EXERCISE DETAILS.
Find the line containing "980x580 pixels. Task: Open", then output it and every line after it through the end of the listing below, exactly as written.

================

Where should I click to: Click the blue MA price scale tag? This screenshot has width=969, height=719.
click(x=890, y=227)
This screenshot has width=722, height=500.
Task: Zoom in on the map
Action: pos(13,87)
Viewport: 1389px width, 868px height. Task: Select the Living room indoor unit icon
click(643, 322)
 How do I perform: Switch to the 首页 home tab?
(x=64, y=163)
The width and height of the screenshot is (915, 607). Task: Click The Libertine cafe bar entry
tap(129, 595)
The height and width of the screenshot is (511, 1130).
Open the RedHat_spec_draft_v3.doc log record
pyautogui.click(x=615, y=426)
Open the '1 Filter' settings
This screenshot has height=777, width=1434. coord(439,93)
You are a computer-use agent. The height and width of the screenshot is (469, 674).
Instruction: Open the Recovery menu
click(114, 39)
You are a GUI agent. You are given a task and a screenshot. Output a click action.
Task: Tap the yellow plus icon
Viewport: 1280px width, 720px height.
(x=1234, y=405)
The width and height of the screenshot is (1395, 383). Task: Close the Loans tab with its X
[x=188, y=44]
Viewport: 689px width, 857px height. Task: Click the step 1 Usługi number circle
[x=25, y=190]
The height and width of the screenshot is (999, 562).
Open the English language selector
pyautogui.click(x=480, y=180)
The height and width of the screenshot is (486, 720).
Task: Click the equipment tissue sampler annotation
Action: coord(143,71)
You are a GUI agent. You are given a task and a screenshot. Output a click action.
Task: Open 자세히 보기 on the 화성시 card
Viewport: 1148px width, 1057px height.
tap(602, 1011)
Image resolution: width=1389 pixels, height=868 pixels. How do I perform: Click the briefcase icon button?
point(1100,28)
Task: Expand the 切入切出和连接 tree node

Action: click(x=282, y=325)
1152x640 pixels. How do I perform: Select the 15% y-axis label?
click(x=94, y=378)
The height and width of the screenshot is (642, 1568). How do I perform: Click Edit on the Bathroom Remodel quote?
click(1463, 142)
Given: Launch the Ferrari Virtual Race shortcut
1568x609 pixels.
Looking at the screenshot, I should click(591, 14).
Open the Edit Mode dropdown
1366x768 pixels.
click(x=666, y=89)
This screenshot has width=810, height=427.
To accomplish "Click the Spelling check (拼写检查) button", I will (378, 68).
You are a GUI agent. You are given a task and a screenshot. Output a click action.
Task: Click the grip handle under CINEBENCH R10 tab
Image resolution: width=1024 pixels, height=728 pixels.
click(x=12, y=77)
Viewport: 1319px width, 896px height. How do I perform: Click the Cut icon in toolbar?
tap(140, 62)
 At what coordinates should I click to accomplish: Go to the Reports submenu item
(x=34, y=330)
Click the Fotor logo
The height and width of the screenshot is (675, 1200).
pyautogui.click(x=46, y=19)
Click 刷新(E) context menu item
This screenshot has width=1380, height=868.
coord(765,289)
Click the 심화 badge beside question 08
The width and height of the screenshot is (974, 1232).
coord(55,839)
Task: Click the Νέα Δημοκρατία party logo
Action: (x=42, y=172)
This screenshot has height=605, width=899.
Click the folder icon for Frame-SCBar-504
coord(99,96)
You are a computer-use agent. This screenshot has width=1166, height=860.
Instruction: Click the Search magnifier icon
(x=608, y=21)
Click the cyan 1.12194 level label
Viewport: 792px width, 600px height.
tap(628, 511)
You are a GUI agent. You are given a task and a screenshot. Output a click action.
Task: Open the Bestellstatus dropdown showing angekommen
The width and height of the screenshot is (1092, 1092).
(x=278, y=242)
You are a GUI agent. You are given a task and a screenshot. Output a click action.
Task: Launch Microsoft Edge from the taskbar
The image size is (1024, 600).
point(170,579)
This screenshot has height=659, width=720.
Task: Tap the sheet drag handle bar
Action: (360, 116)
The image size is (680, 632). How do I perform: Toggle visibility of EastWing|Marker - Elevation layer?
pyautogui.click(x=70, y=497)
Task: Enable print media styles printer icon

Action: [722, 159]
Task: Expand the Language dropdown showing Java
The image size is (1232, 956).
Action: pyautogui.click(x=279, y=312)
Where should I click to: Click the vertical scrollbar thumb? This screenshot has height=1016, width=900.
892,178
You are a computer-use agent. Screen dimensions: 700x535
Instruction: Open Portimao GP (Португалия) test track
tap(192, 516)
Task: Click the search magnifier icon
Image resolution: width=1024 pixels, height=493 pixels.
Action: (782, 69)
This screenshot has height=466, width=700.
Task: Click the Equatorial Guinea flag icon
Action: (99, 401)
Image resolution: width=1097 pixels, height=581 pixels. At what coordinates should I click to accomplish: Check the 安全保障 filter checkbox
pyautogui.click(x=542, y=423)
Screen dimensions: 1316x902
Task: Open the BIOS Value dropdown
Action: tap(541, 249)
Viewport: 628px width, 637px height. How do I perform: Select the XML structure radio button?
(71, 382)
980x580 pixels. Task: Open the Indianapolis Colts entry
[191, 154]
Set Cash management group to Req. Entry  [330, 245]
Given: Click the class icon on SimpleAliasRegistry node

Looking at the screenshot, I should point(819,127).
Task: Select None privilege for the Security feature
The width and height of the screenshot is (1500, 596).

================

FINAL ANSWER.
980x580 pixels. Task: Open the Indianapolis Colts entry
[191, 154]
Set Cash management group to Req. Entry  [330, 245]
Given: Click the class icon on SimpleAliasRegistry node

Looking at the screenshot, I should point(819,127).
Task: Select None privilege for the Security feature
The width and height of the screenshot is (1500, 596).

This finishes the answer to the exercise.